Le réalisateur français Jacques Audiard, palme d'or 2015 pour "Dheepan" est l'invité d'Ali Baddou à l'occasion de la sortie de son nouveau film "Les Frères Sisters". Il en parle en exclusivité sur France Inter.

A propos de son nouveau long-métrage, "Sisters", histoire de deux frères sur fond de ruée vers l'or dans une Amérique de western, Jacques Audiard explique : "A cette époque-là, la ruée vers l'or est la première utopie, guidée par la cupidité".  

Le livre de Patrick de Witt [dont le film est tiré, ndlr] m'a poussé au western. C'est une littérature assez précieuse : mes héros sont des ploucs qui parlent comme des marquis 

"Le cinéma a été mon éducateur entre 12 et 16 ans ajoure le réalisateur, qui explique pourtant n'avoir jamais eu trop de goût pour le western : 

Le masculin est intéressant quand ses qualités ou son style de virilité sont en train de s'effondrer    

Le film possède une place particulière à travers l'oeuvre de Jacques Audiard, puisqu'il évoque une histoire de fraternité, qui résonne avec l'histoire intime du réalisateur. Ce qui n'était, dit-il, pourtant pas son intention de départ  : "L'inconscient est con, ou alors c'est juste moi (...) Et tout à coup, quelqu'un dit c'est limpide, tu vas le dédier à François ( le frère aîné du réalisateur, mort quand il était jeune, ndlr). Mais c'est une comédie vous savez !"

Énoncé du problème: Poursuivez, s'il vous plaît, l'article sur l'entretien de Jacques Audiard à France Inter après sa dernière phrase.

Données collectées

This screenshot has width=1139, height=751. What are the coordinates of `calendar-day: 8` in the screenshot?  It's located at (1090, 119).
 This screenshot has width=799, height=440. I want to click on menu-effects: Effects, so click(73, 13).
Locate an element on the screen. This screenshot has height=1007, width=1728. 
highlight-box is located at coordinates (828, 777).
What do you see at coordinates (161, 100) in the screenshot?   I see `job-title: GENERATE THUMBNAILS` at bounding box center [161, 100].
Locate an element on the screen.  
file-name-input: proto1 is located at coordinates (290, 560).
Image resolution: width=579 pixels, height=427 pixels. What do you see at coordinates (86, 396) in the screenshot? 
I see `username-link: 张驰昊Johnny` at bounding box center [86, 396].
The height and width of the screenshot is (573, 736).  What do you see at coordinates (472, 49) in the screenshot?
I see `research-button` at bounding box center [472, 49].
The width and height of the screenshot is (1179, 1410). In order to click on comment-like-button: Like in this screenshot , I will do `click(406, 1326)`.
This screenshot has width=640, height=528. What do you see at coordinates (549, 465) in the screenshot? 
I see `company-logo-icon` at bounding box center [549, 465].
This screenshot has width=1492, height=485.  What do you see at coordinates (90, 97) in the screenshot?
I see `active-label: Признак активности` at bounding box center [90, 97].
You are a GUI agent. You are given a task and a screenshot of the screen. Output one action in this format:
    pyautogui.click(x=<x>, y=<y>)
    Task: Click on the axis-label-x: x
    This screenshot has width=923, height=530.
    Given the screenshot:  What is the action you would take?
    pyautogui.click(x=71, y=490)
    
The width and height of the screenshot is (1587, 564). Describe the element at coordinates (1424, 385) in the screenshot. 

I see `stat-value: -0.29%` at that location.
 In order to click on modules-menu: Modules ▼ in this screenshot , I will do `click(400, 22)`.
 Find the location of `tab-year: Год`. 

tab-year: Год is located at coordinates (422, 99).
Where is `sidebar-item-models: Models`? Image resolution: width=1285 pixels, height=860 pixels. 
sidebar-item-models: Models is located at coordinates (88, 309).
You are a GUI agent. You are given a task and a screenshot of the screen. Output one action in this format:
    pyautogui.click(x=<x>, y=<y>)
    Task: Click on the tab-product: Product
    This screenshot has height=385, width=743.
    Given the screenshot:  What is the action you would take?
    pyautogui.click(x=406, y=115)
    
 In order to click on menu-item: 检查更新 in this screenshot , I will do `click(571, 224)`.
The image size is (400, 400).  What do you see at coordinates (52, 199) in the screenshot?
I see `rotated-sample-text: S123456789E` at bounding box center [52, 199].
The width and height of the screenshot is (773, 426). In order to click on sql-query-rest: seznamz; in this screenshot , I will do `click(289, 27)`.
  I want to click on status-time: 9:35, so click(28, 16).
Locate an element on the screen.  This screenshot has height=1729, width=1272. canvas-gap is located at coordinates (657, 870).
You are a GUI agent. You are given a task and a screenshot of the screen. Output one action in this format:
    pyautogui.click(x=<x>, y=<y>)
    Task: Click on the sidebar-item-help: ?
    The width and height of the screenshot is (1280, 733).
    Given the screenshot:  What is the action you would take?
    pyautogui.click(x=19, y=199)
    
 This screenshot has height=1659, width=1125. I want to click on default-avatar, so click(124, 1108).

Résultat de l'exercice:
Après avoir fait 25 ans de tour du monde à travers les festivals de cinéma, Jacques Audiard fait aussi remarquer : "Je veux bien qu'on me reprenne, mais c'est un fait, il y a peu de femmes à la tête d'un festival", citant une seule exception, pour un petit festival du Colorado.

Sur le sort d'Oleg Sansov, cinéaste ukrainien en grève : "J'ai été très frappé par la tribune  de Littell parue cet été [Dans le journal Le Monde],  j'ai peur que nous apparaissions comme des fantoches, utilisés, mais ça pose la question : quoi faire?"